Leaders sign landmark Paris climate accord


'We are in a race against time,' says Ban, as leaders sign landmark Paris climate accord

UN Secretary-General Ban Ki-moon delivers opening remarks signature ceremony for the Paris Agreement

22 April 2016 – As world leaders gathered at United Nations Headquarters in New York this morning to officially sign the Paris Agreement on climate change – the landmark accord that sets outs a global action plan to put the world on track to avoid dangerous global warming – Secretary-General Ban Ki-moon called on Member States to move quickly to join the accord at the national level so that it can enter into force as early as possible.

“Let us never forget – climate action is not a burden; indeed, it offers many benefits,” the UN chief said as he opened the High Level Signature Ceremony for the Paris Agreement in the General Assembly Hall.

“It can help us eradicate poverty, create green jobs, defeat hunger, prevent instability and improve the lives of girls and women,” he added.

Mr. Ban underscored that while it is good news that States are breaking records at the UN – records are also being broken outside.

“Record global temperatures. Record ice loss. Record carbon levels in the atmosphere. We are in a race against time,” Mr. Ban stressed.

Indeed, he emphasized that the window for keeping global temperate rise well below two degrees Celsius – let alone 1.5 degrees – is “rapidly closing.”

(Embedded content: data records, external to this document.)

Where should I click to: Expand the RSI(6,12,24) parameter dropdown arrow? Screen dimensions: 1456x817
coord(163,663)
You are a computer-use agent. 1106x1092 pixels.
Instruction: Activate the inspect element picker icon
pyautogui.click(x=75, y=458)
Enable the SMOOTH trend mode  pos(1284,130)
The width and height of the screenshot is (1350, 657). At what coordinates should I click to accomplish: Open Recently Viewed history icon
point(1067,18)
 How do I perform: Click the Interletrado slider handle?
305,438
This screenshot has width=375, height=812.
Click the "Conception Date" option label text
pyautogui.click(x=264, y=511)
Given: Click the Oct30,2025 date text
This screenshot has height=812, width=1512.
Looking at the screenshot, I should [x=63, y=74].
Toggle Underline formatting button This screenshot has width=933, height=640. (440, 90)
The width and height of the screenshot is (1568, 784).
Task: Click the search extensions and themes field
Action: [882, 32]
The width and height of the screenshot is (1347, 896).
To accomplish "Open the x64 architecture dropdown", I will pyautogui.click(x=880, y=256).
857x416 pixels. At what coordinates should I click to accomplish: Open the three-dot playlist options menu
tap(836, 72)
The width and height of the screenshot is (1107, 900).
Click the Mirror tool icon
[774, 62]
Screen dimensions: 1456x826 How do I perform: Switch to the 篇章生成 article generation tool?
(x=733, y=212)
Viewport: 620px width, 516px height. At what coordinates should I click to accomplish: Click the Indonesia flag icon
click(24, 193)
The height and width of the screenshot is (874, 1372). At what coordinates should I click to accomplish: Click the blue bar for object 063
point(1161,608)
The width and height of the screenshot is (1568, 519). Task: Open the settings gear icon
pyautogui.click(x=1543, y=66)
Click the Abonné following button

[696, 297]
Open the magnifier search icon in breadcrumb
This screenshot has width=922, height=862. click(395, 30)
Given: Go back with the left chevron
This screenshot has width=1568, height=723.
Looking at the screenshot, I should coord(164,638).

“The era of consumption without consequences is over. We must intensify efforts to decarbonize our economies. And we must support developing countries in making this transition. The poor and most vulnerable must not suffer further from a problem they did not create,” the Secretary-General said.

In that vein, the UN chief highlighted that climate action is essential to achieving the Sustainable Development Goals.

“Today is a day that I have worked toward since day one as Secretary-General of the United Nations and declared climate change to be my top priority. Today you are signing a new covenant with the future,” he said.

The covenant must amount to “more than promises,” Mr. Ban stressed, and find expression in actions taken today on behalf of the current generation and all future generations.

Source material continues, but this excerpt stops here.